SUNDAY. Tweaking my Dahon bicycle.
Actions:
1) Lubricate seat post
2) Replace platform pedals with Shimano SPD clips
3) Rotate brake levers 20-degrees around the handlebars
4) Rotate shifter-grip 20-degrees around handlebars to permit #3.
5) Tighten bolt that links handlebars/headset/fork.
6) Test ride bike with my powerful new pedals
Observations
1) Clicking/popping noises coming out of the transmission when I pedal hard in low gears
2) Rear brake mal-adjusted and rubbing the wheel
3) One rear drop-out has severe scraping marks from the bolt of the axle.
Attempted Solution
1) Turn the adjusment knob on the shifter to make sure the two yellow lines are aligned on the hub, which should mean the hub is in correct tuning, alignment.
Results
1) Continue failure, problem.
My next ideas?
1) Hub is broken internally?
2) Twist shifter is somehow internally broken so the indexer doesn’t operate
3) Cable path is screwed up and somehow shifting or unshifting the bike
Narrative…
So I fixated on #1 being the issue after I confirmed #3 was ok, and that the only adjustment on #2 was my loosening/retightening the handlebar clamp. I even posted notes on some forums about the problem. Nothing answered me exactly. And I got some things like, “is the chain clean?” “is the chain loose?” etc.

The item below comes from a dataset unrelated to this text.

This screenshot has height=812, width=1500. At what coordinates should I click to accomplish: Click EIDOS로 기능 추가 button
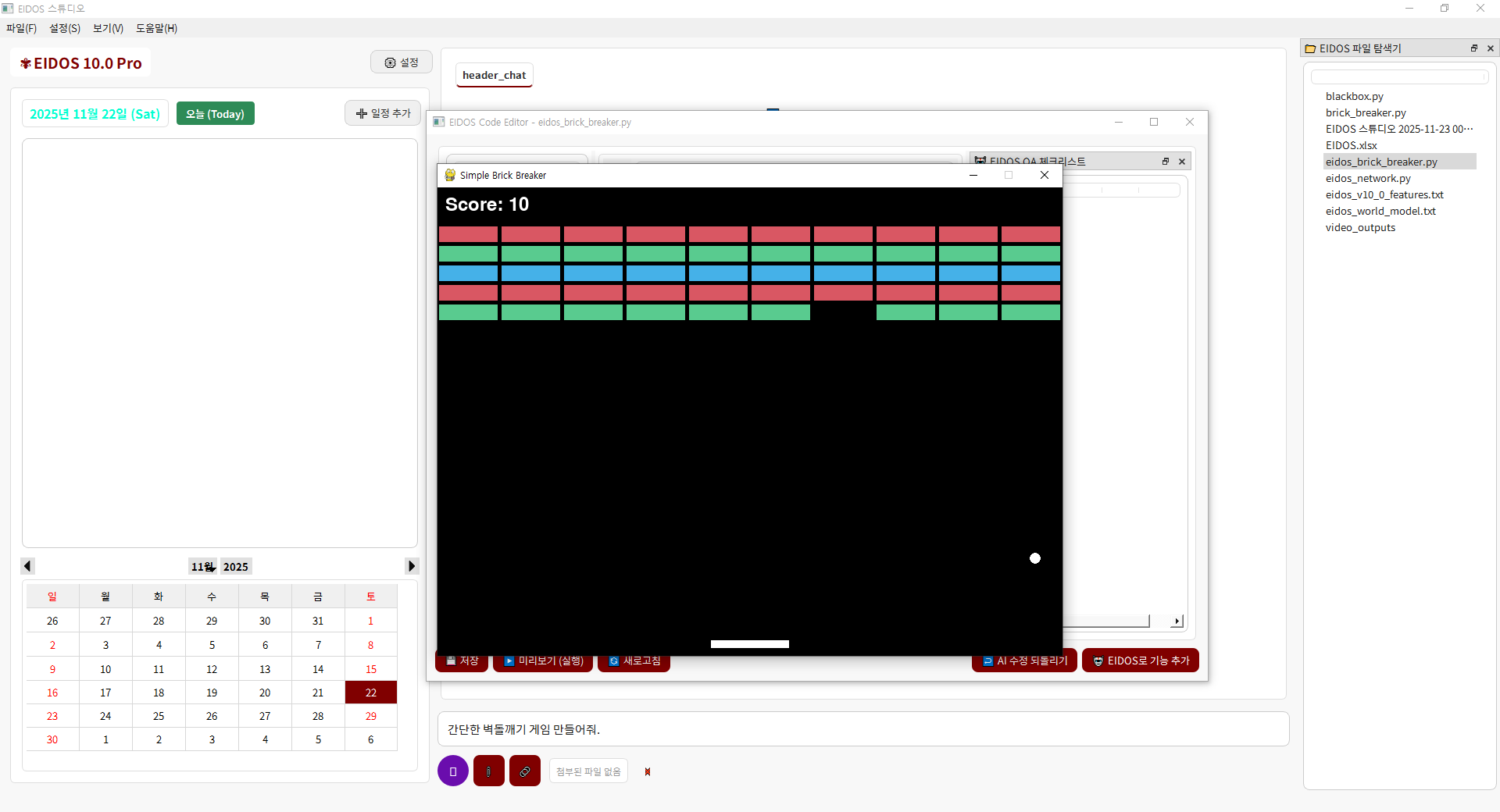[x=1140, y=661]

Anyway, I was disgusted so threw the bike in my trunk so that I could take it to the store after work. While at work I was thinking, “even if the chain is loose (it was a bit floppy), there is no way there is enough slack for the chain to slip puling around the cogs.”
After work, set off to the store (in the west part of singapore, where I always get lost). Halfway there I start wondering if maybe the chain driveline is not straight. That’s the first thing I said to the guy when I arrived at the store.
Then as he’s looking at it, the whole answer falls on top of me like that scene at the end of The Usual Suspects when suddenly (and too late) everything is apparent:
I put on SPD pedal clips, which allows me to pedal with substantially more power. This pulled the axle so hard that it slipped in the dropouts, scraping them and also pulling the wheel tight against one brake pad. The noise was the chain coming off the final tooth of the cog, not from internal to the hub. (which I should have known — it was a chain-noise similar to what I’d hear from a derailler).
If I had thought about this properly, for two minutes, I should have realized this, and could have fixed it in ten minutes, instead of embarassing myself by having to take it to a bike shop. Ugh. Cursed myself all night for this. All the clues were there, noticed, and totally ignored.